Joint 56th Annual North-Central/ 71st Annual Southeastern Section Meeting - 2022

Paper No. 13-7
Presentation Time: 3:00 PM

VESICLE BANDS IN A DIKE: INVESTIGATING MAGMA DYNAMICS IN A MOUNT TAYLOR DIKE, NEW MEXICO


FORD, Holly and CURRIER, Ryan, The Department of Geosciences, University of West Georgia, 1601 Maple St., Carrollton, GA 30118

During magmatic flow, vesicles may grow in response to solidification, decompression, and coalescence, as well as deform in response to shear, thus making vesicle analyses a useful tool for interpreting ephemeral magmatic dynamics. In the region of Mt. Taylor (part of the Jemez Lineament of New Mexico), a radial dike swarm is partially exposed. This study focuses on one well exposed, small (~1m width), trachybasalt dike (35°08’03”N 107°39’41”W), intruded into Cretaceous Mancos Shale. The dike is fine grained, heavily jointed, and hydrothermally altered with amygdules common. Vesicles, in general, coarsen towards the center, which is consistent with slower cooling and more time for growth and coalescence. Vesicles are not uniformly distributed across the dike, rather, vesicles are clustered primarily within six vesicle bands, each a few centimeters wide, symmetrically placed about the center plane, and aligned roughly parallel to the dike contacts. Along the edge of vesicle bands, there is an abrupt shift in vesicle size and aspect ratio. Large, less deformed vesicles within the vesicle bands (average size: 1.5 E-2 cm², average aspect ratio: 1.5) occur directly next to smaller, more deformed vesicles outside of the vesicle bands (average size: 5 E-3 cm², average aspect ratio: 2.1). Because larger bubbles relax more slowly than smaller bubbles, the presence of the band is not reflective of differential relaxation, and rather, is a preserved shear boundary.

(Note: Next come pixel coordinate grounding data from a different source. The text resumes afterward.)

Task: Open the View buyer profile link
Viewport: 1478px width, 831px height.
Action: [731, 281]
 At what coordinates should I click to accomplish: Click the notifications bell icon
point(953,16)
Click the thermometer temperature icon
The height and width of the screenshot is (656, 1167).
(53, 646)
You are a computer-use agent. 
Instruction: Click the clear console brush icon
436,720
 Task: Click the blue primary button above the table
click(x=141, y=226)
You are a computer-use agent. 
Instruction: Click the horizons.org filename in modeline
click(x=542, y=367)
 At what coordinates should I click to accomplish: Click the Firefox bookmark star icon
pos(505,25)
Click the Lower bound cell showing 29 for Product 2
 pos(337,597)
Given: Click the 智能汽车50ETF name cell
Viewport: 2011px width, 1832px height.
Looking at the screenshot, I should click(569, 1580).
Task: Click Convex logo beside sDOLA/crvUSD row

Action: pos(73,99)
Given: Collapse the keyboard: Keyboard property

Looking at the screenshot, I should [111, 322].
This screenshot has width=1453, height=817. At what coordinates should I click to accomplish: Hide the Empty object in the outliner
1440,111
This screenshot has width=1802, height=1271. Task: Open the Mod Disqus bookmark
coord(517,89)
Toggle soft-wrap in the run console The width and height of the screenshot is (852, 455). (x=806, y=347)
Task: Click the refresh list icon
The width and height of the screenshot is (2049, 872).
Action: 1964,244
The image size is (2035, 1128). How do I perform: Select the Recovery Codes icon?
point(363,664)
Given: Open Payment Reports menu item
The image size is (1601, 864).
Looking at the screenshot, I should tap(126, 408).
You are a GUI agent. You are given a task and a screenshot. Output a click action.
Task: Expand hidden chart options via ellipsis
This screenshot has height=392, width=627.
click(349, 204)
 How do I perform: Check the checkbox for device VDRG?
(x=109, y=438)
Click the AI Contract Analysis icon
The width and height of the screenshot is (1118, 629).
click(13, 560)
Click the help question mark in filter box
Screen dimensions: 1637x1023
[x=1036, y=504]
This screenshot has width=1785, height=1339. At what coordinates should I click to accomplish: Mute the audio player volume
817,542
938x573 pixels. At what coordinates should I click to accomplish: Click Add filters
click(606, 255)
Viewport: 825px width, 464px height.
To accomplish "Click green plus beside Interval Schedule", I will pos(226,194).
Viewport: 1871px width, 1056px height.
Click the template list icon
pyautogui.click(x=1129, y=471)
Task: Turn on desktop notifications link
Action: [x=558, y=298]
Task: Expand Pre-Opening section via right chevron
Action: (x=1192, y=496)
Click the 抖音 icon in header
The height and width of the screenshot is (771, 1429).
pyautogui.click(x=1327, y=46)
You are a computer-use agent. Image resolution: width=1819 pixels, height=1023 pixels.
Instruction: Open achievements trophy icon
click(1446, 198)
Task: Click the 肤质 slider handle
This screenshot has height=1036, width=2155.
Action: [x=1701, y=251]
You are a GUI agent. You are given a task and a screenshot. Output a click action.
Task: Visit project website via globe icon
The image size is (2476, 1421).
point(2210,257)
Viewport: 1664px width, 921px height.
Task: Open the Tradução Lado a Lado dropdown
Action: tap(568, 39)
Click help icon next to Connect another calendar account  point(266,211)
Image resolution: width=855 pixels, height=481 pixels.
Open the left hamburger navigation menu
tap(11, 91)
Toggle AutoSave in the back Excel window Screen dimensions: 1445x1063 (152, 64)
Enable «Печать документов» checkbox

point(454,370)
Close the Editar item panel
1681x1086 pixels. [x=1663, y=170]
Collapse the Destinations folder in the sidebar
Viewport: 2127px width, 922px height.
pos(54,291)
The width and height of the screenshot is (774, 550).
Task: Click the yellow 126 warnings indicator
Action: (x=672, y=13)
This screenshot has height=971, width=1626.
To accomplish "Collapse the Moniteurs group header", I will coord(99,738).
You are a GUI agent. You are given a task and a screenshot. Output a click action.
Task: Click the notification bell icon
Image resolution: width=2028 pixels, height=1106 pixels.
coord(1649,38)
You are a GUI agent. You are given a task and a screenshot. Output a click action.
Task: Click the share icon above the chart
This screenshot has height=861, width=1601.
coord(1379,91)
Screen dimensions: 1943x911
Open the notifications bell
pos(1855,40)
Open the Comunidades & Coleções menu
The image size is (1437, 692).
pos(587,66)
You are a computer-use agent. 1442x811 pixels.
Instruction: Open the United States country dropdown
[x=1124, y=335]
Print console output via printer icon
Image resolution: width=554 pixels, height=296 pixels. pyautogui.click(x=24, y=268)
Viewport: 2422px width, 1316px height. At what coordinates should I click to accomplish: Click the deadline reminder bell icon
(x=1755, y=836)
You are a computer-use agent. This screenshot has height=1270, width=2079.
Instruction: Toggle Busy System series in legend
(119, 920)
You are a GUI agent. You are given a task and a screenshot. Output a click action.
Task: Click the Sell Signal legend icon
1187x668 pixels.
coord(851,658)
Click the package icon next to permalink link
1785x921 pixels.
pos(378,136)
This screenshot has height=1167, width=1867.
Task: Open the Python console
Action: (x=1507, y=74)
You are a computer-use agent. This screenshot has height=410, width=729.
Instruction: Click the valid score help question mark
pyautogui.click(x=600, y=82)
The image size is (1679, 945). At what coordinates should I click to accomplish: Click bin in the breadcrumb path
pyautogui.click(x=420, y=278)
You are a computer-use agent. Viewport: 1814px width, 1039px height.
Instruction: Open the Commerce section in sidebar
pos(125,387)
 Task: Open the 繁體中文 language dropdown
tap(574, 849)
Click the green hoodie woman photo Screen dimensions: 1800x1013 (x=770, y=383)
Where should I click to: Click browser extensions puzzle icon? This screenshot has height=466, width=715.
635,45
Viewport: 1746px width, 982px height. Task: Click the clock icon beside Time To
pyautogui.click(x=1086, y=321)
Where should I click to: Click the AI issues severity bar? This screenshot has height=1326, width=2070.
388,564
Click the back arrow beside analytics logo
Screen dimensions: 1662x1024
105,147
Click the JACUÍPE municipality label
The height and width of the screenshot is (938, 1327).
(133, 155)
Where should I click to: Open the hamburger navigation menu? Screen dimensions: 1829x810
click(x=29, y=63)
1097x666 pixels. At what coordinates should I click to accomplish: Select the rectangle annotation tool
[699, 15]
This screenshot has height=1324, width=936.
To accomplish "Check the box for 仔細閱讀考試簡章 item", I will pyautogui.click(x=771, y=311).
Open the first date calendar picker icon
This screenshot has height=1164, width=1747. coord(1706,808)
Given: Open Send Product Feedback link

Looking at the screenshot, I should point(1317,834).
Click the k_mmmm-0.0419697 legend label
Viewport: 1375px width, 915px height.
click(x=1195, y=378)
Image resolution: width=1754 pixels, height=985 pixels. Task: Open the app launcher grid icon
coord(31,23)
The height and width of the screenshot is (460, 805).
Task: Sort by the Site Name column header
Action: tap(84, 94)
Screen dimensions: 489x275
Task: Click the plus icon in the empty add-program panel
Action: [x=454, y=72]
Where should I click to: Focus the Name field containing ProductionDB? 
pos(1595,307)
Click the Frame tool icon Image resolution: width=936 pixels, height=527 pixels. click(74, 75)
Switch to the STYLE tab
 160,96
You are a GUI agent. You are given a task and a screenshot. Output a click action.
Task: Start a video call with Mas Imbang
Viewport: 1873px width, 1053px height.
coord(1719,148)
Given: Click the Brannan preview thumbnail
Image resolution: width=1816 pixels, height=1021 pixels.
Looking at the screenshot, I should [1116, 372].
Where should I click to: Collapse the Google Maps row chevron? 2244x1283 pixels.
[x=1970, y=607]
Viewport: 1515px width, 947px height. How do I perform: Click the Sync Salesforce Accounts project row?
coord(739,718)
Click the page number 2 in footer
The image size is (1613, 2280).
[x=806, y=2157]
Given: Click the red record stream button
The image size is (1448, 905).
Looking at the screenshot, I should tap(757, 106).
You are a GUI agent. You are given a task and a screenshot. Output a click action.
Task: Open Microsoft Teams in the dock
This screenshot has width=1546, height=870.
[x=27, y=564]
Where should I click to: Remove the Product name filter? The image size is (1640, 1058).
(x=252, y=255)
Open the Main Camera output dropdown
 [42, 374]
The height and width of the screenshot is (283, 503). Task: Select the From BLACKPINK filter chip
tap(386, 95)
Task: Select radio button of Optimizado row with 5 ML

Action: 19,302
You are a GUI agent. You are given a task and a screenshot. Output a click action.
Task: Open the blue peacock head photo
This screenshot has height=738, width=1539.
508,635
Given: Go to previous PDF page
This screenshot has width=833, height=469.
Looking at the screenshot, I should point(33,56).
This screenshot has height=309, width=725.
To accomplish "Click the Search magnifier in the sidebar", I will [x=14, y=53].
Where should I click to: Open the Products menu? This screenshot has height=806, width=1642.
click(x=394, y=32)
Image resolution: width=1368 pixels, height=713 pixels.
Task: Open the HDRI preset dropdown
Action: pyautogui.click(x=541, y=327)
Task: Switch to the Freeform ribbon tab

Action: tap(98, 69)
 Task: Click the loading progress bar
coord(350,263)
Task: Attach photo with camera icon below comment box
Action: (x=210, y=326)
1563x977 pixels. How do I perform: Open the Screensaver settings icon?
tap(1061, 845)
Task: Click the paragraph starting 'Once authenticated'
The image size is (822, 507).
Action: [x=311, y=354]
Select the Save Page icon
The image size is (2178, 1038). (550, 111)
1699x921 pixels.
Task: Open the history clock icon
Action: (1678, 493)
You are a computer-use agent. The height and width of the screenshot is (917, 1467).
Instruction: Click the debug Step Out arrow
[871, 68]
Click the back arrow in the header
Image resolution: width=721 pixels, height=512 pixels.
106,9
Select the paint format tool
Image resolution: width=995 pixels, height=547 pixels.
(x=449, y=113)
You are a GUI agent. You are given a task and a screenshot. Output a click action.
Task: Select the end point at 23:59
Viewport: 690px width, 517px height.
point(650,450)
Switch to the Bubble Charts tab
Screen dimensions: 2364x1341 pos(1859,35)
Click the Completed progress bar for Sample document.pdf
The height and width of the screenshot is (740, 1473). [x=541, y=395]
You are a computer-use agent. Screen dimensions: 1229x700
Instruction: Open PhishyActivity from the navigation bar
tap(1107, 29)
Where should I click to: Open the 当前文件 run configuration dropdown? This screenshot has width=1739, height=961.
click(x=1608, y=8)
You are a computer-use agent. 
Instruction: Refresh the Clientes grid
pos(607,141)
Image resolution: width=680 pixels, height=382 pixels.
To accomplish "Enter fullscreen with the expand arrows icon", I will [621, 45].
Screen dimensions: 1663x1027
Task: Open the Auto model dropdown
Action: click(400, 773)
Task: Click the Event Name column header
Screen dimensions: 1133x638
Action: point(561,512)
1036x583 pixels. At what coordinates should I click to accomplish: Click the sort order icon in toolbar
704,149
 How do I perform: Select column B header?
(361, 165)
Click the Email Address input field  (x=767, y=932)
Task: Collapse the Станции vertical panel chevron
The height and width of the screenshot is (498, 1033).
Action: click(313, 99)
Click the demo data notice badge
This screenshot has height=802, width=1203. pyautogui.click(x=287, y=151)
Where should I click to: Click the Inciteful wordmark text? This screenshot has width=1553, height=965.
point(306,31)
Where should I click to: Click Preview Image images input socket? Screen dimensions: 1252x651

These findings suggest three major pulses in flow in the Mt. Taylor Dike, each resulting in approximately 30 cm growth in width. Thermal Modelling of dike pulses suggests cooling of the order of ~6 hours per pulse. This timescale is consistent with pulses observed in eruptions at other stratovolcanoes (i.e. Fuego in Guatemala, 1975-1977). The sum of the evidence presented here on vesicles distributed within the Mt. Taylor Dike is consistent with an origin of magmatic pulses.